Give the money to our elected authorities to benchmark for real affordable housing for key workers!
Stephen West -
Comment on: Landlords to launch £175m bank
Excuse me, but did the UK Tax Payer not recently come to the rescue of our big bank mortgage lenders on the proviso they started to help out business's and new mortgage lenders.
Part Buy Part Rent home ownership is the worst form of ownership as anonymous is right it provides a lucrative quick buck profit for Housing Associations/ RSL's to be able to offload poor quality new build homes that are not affordable to allow the majority of key workers for whom they are intended for to be able to afford anything more than a 50 or 75% stake in their hugely inflated costly homes with inflated 50% rent together with having to usually fork out for a 100% liability to contribute towards maintenance and service charges.
Any spare Government cash to build new affordable homes for key workers whether directly from the Government or indirectly from the now part nationalised UK banks should be given over to locally elected authorities to fund housing programmes and not the Johnny come lately profiteering private housing sector landlords that masquerades as social housing providers!
Stephen West
A leaseholder whose landlord is one of those hoping to get a slice of UK tax payers monies invested in British Banks to be able to turn a quick buck. -
Comment on: Shapps to tackle underoccupancy
Dear Mr P
We certainly had one specific former Council owned high rise block in Bexley that was originally designated a sheltered housing scheme, until our present landlords took over and stopped it allowing the usual low life druggies, and anti social yob types in to the block, its now gone completely down the pan.
We also had two more former Bexley Council owned tower blocks right in the heart of our town that even though were not designated sheltered schemes, such was the cleanliness of the blocks, with decent residents living in them and offering close proximity to the town centre River Thames etc that elderly tenants living alone in their houses gave them up to move to these blocks. My own mother included giving up a 3 bedroom house for a two bedroom flat as all the flats in the blocks were two bedrooms.
Now five years on thanks to our landlords and our former landlords Bexley Council, all manner of troublesome families have been herded in to our blocks with dozens of children with nowhere to play but landings and stairwells, that no single elderly living alone in their houses would even consider giving them up to move to our blocks such is the poor reputation we now have.

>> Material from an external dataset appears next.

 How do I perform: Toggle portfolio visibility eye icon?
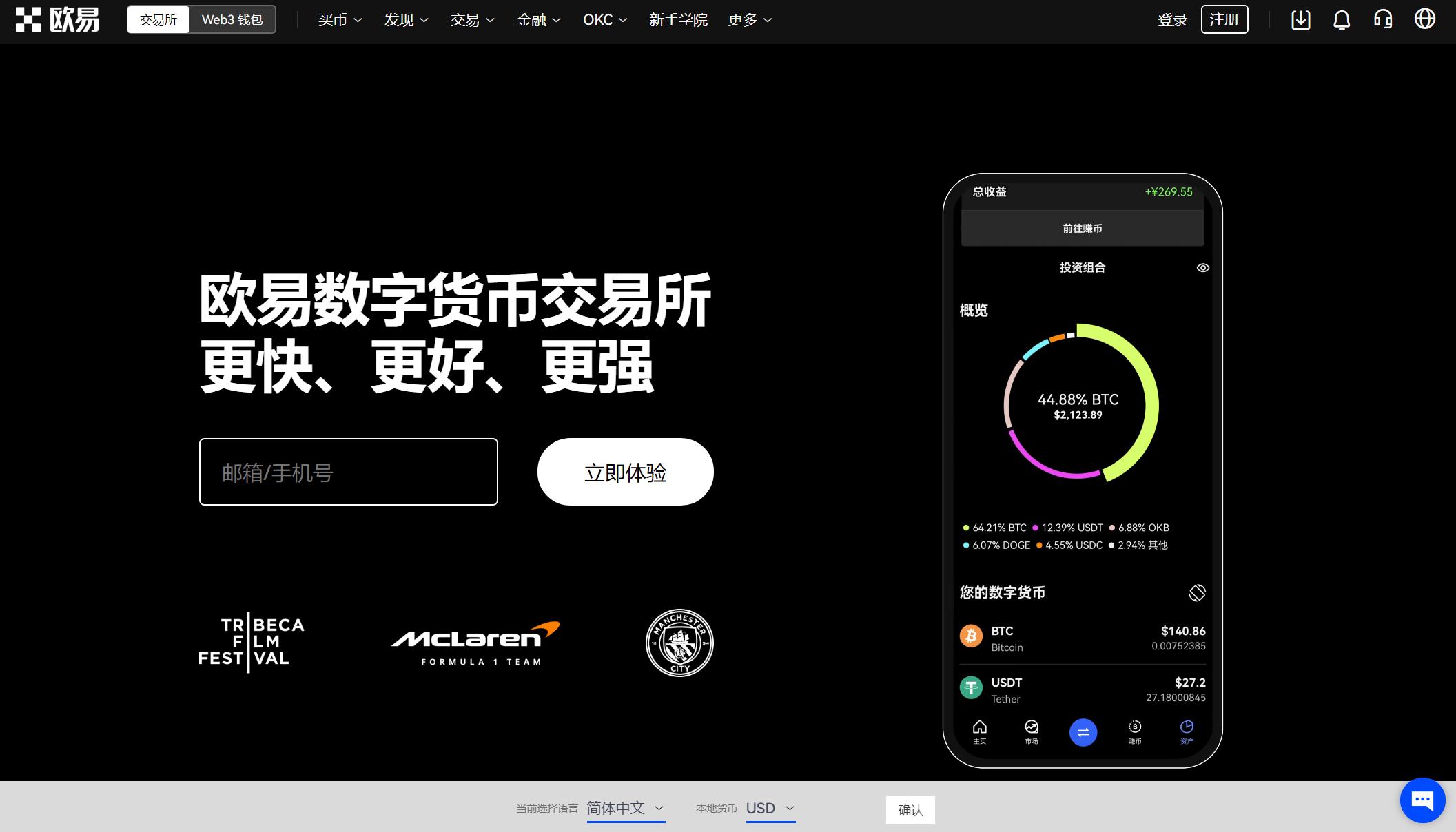point(1203,267)
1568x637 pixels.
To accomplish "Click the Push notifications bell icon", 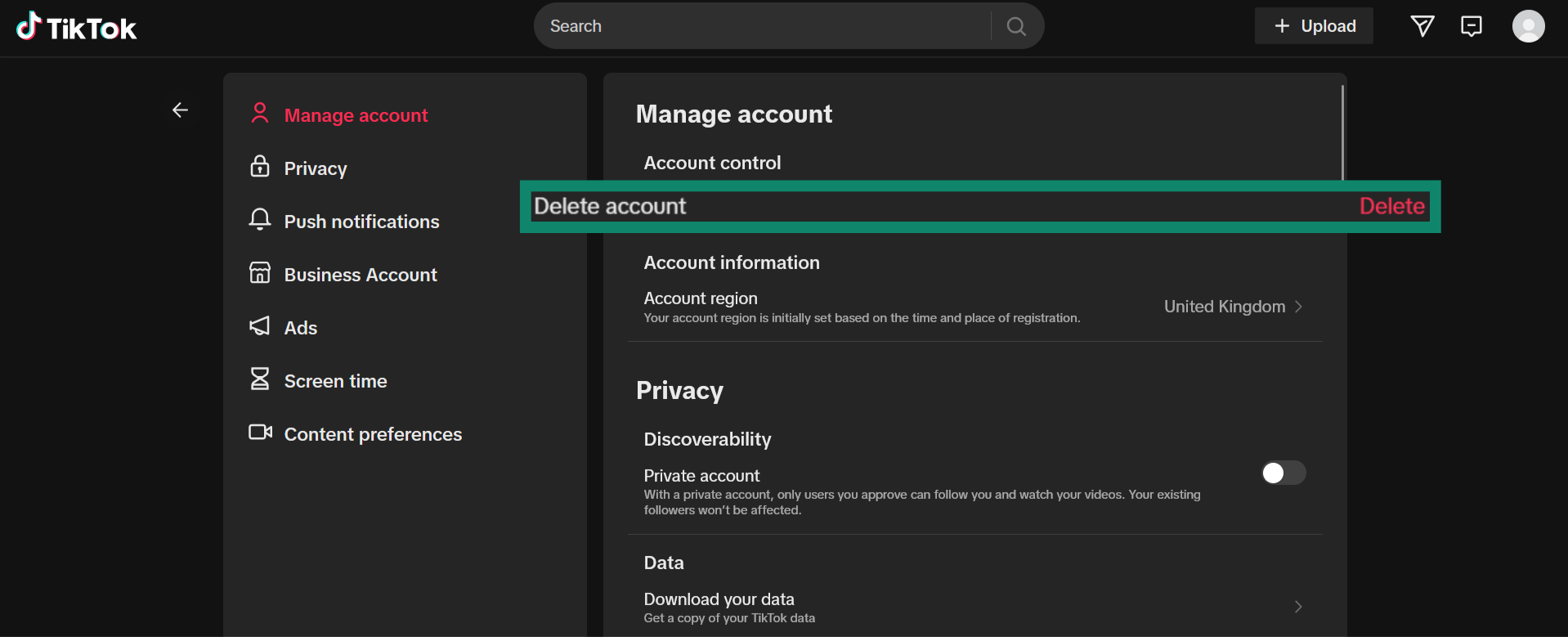I will tap(260, 220).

Done right it is highly possible to reverse this trend and make it a worthwhile move to single occupant tenants especially the elderly to give up their 3 bed houses to make way for larger families.
After all the reason these single occupants would have wanted larger homes and gardens in the first places many decades ago would have been to raise a family, so why in later life should they deny others that right to raise their families in a house with a garden for their children to play in until such times as the single elderly tenant in a 3 bedroom house dies.